Task directions. Reproduce the following material line for line, keeping every character, space, and line break unchanged.

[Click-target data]
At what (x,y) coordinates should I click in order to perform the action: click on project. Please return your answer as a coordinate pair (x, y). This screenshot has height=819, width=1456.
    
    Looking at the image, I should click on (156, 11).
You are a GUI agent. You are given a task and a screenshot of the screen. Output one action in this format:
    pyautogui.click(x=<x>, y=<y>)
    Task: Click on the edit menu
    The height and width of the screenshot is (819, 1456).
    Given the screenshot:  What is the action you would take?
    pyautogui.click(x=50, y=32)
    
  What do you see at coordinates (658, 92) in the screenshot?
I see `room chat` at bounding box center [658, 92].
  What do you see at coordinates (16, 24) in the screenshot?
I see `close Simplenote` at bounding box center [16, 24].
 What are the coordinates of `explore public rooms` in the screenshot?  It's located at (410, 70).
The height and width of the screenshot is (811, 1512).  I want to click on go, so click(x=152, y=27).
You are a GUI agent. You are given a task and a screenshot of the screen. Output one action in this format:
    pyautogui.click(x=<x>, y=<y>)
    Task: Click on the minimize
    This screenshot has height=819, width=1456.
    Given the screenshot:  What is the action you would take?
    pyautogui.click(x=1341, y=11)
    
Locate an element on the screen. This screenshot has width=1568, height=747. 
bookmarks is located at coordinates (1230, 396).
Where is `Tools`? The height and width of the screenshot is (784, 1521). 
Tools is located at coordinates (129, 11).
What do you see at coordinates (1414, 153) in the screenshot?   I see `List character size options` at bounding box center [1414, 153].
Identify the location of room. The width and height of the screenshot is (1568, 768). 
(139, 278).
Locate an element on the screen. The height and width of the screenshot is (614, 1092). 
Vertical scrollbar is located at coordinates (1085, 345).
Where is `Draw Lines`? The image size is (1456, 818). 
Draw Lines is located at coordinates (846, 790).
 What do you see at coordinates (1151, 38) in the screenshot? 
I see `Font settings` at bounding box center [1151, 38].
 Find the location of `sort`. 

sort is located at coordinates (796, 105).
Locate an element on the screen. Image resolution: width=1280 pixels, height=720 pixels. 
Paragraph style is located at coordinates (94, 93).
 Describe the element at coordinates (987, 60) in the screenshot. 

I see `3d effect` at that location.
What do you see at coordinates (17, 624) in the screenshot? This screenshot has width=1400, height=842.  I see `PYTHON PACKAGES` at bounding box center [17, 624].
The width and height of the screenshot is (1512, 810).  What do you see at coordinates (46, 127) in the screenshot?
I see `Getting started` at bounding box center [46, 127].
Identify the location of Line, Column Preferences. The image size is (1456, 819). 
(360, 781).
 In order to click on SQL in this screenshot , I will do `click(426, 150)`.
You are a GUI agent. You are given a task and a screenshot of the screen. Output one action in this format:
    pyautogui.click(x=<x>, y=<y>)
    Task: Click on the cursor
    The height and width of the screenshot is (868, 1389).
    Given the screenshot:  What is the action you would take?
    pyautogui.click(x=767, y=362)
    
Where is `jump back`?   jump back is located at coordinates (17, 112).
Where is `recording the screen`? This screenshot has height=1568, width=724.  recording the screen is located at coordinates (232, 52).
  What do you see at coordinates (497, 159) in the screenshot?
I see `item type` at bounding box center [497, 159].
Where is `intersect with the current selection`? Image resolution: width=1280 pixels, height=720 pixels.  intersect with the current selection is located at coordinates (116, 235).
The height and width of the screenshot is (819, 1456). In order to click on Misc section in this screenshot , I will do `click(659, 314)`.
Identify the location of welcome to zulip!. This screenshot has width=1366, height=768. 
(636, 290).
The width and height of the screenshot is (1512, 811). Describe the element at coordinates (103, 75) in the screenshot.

Reply.
At what (x,y) coordinates should I click in order to perform the action: click on project. Please return your answer as a coordinate pair (x, y). This screenshot has height=819, width=1456.
    
    Looking at the image, I should click on (156, 11).
You are a GUI agent. You are given a task and a screenshot of the screen. Output one action in this format:
    pyautogui.click(x=<x>, y=<y>)
    Task: Click on the edit menu
    The height and width of the screenshot is (819, 1456).
    Given the screenshot:  What is the action you would take?
    pyautogui.click(x=50, y=32)
    
  What do you see at coordinates (658, 92) in the screenshot?
I see `room chat` at bounding box center [658, 92].
  What do you see at coordinates (16, 24) in the screenshot?
I see `close Simplenote` at bounding box center [16, 24].
 What are the coordinates of `explore public rooms` in the screenshot?  It's located at (410, 70).
The height and width of the screenshot is (811, 1512).  I want to click on go, so click(x=152, y=27).
You are a GUI agent. You are given a task and a screenshot of the screen. Output one action in this format:
    pyautogui.click(x=<x>, y=<y>)
    Task: Click on the minimize
    This screenshot has height=819, width=1456.
    Given the screenshot:  What is the action you would take?
    pyautogui.click(x=1341, y=11)
    
Locate an element on the screen. This screenshot has width=1568, height=747. 
bookmarks is located at coordinates (1230, 396).
Where is `Tools`? The height and width of the screenshot is (784, 1521). 
Tools is located at coordinates (129, 11).
What do you see at coordinates (1414, 153) in the screenshot?   I see `List character size options` at bounding box center [1414, 153].
Identify the location of room. The width and height of the screenshot is (1568, 768). 
(139, 278).
Locate an element on the screen. The height and width of the screenshot is (614, 1092). 
Vertical scrollbar is located at coordinates (1085, 345).
Where is `Draw Lines`? The image size is (1456, 818). 
Draw Lines is located at coordinates (846, 790).
 What do you see at coordinates (1151, 38) in the screenshot? 
I see `Font settings` at bounding box center [1151, 38].
 Find the location of `sort`. 

sort is located at coordinates (796, 105).
Locate an element on the screen. Image resolution: width=1280 pixels, height=720 pixels. 
Paragraph style is located at coordinates (94, 93).
 Describe the element at coordinates (987, 60) in the screenshot. 

I see `3d effect` at that location.
What do you see at coordinates (17, 624) in the screenshot? This screenshot has width=1400, height=842.  I see `PYTHON PACKAGES` at bounding box center [17, 624].
The width and height of the screenshot is (1512, 810).  What do you see at coordinates (46, 127) in the screenshot?
I see `Getting started` at bounding box center [46, 127].
Identify the location of Line, Column Preferences. The image size is (1456, 819). 
(360, 781).
 In order to click on SQL in this screenshot , I will do `click(426, 150)`.
You are a GUI agent. You are given a task and a screenshot of the screen. Output one action in this format:
    pyautogui.click(x=<x>, y=<y>)
    Task: Click on the cursor
    The height and width of the screenshot is (868, 1389).
    Given the screenshot:  What is the action you would take?
    pyautogui.click(x=767, y=362)
    
Where is `jump back`?   jump back is located at coordinates (17, 112).
Where is `recording the screen`? This screenshot has height=1568, width=724.  recording the screen is located at coordinates (232, 52).
  What do you see at coordinates (497, 159) in the screenshot?
I see `item type` at bounding box center [497, 159].
Where is `intersect with the current selection`? Image resolution: width=1280 pixels, height=720 pixels.  intersect with the current selection is located at coordinates (116, 235).
The height and width of the screenshot is (819, 1456). In order to click on Misc section in this screenshot , I will do `click(659, 314)`.
Identify the location of welcome to zulip!. This screenshot has width=1366, height=768. 
(636, 290).
The width and height of the screenshot is (1512, 811). Describe the element at coordinates (103, 75) in the screenshot.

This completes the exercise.